Nos anos 1980, afirmou-se a abordagem “Estética do Cotidiano”,
cujos divulgadores foram Ivone Richter e Marcos Vilela, os quais
propuseram um olhar sobre a realidade diária, considerando
aspectos estéticos do entorno, da natureza e da cultura:
Trabalhar com a estética do cotidiano no ensino das artes visuais
supõe ampliar o conceito de arte e de experiência estética.
Somente desta forma é possível combater os conceitos de arte
oriundos da visão das artes visuais como ‘belas artes’, ‘arte
erudita’ ou ‘arte maior’, em contraposição à ideia de ‘artes
menores’ ou ‘artes populares’. A própria denominação de folclore
e artesanato já vem carregada de preconceito, uma vez que esse
termo foi utilizado para representar a arte ‘do outro’, daquele que
não tinha acesso às camadas mais eruditas da sociedade; e o
termo artesanato tem sido vinculado à ideia da reprodução sem
criação, ou sem uma maior perfeição técnica.
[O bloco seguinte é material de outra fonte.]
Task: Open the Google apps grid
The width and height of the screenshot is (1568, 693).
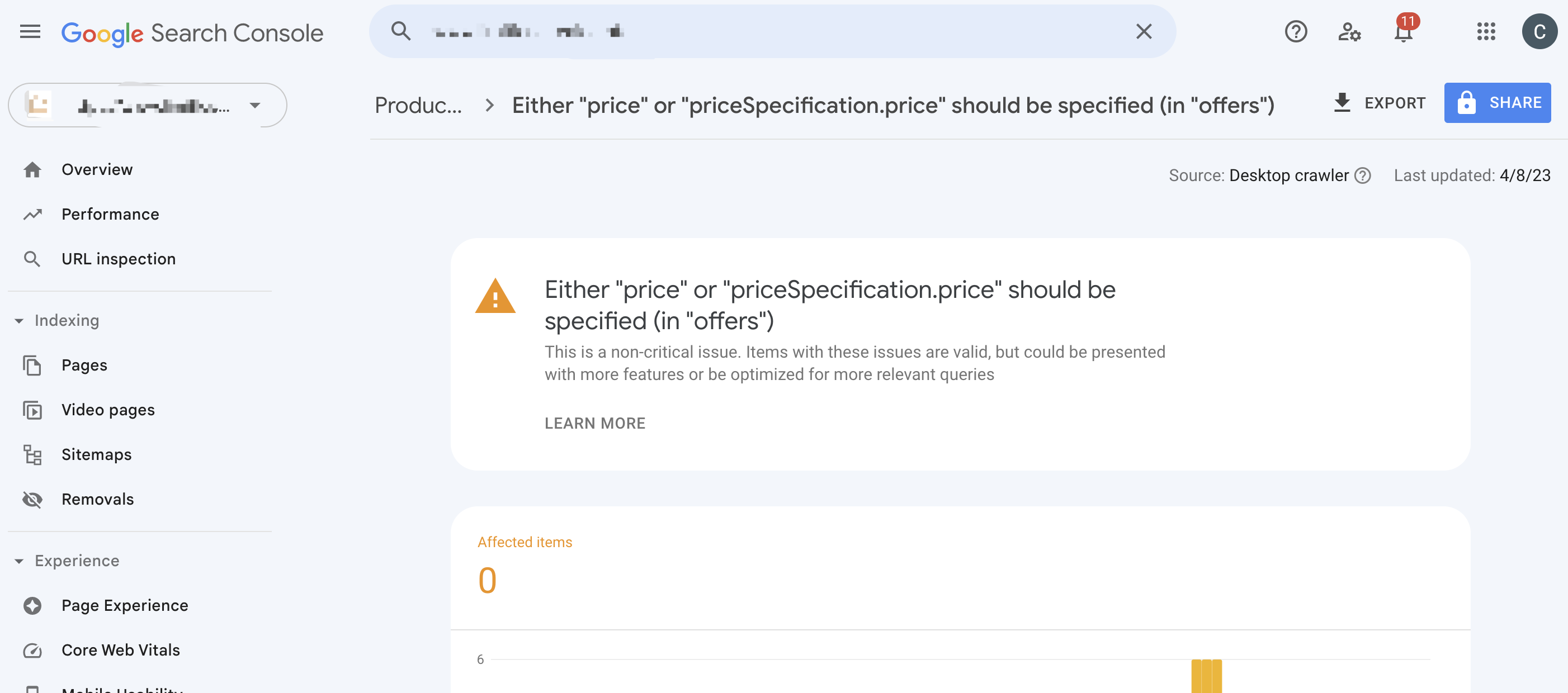Action: pyautogui.click(x=1486, y=32)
Adaptado de Ivone Mendes Ritcher. Interculturalidade e Estética do Cotidiano no
Ensino das Artes Visuais. Campinas, São Paulo, 2000, p. 11
Com base no trecho, analise as afirmativas a seguir sobre a
proposta metodológica “Estética do Cotidiano”.
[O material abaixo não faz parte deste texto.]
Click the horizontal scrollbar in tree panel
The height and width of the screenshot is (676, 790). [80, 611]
I. Amplia o conceito de arte e adota uma visão antropológica de
cultura que dissolve as fronteiras entre arte popular erudita.
II. Privilegia a multiculturalidade e contempla a possibilidade de
que o cotidiano seja fonte de experiências estéticas.
III. Relaciona a experiência estética com o reconhecimento do
belo e do valor intrínseco da obra de arte.